- IOC code: LUX
- NOC: Luxembourg Olympic and Sporting Committee
- Website: www.teamletzebuerg.lu (in French)

in London
- Competitors: 9 in 7 sports
- Flag bearers: Marie Müller (opening) Laurent Carnol (closing)
- Medals: Gold 0 Silver 0 Bronze 0 Total 0

Summer Olympics appearances (overview)
- 1900; 1904–1908; 1912; 1920; 1924; 1928; 1932; 1936; 1948; 1952; 1956; 1960; 1964; 1968; 1972; 1976; 1980; 1984; 1988; 1992; 1996; 2000; 2004; 2008; 2012; 2016; 2020; 2024;

= Luxembourg at the 2012 Summer Olympics =

Luxembourg competed at the 2012 Summer Olympics in London, from 27 July to 12 August 2012. The Luxembourg Olympic and Sporting Committee sent a delegation of nine athletes to the event—five men and four women—who competed in 7 sports.

## GOALS
1. Decide whether each statement agrees with the passage on Luxembourg at the 2012 Summer Olympics: (a) the delegation included five women; (b) Marie Müller was the flag bearer at the opening; (c) Luxembourg won one bronze medal. For each, give yes or no and quote the deciding words of the passage.
2. Extract the part of the passage on Luxembourg at the 2012 Summer Olympics from "- 1900; 1904–1908;" to "in 7 sports.".
The data that comes next has no connection to the passage on Luxembourg at the 2012 Summer Olympics.

## Element and text position data
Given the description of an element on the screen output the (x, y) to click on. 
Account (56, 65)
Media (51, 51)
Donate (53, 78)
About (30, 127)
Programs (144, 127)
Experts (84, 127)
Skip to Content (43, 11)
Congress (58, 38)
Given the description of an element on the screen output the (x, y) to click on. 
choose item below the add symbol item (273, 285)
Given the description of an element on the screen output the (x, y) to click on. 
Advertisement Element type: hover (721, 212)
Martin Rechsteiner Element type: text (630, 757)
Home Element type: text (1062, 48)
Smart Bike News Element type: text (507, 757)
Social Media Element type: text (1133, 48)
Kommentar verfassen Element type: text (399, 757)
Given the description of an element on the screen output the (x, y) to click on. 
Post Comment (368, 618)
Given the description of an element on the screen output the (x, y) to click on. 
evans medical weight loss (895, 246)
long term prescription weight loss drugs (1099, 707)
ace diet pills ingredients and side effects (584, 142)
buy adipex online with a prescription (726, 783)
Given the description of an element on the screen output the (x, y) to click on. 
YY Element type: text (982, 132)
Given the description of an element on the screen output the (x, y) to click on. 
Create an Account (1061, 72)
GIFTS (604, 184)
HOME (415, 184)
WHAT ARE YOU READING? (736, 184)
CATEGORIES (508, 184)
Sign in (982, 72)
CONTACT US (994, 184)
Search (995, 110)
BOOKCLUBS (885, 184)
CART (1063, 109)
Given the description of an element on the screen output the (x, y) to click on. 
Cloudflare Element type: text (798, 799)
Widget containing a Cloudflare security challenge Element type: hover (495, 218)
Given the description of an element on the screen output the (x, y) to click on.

## ANSWERS BELOW
1.
(a) No: "five men and four women"
(b) Yes: "Flag bearers: Marie Müller (opening)"
(c) No: "Bronze 0"

2.
- 1900; 1904–1908; 1912; 1920; 1924; 1928; 1932; 1936; 1948; 1952; 1956; 1960; 1964; 1968; 1972; 1976; 1980; 1984; 1988; 1992; 1996; 2000; 2004; 2008; 2012; 2016; 2020; 2024;

= Luxembourg at the 2012 Summer Olympics =

Luxembourg competed at the 2012 Summer Olympics in London, from 27 July to 12 August 2012. The Luxembourg Olympic and Sporting Committee sent a delegation of nine athletes to the event—five men and four women—who competed in 7 sports.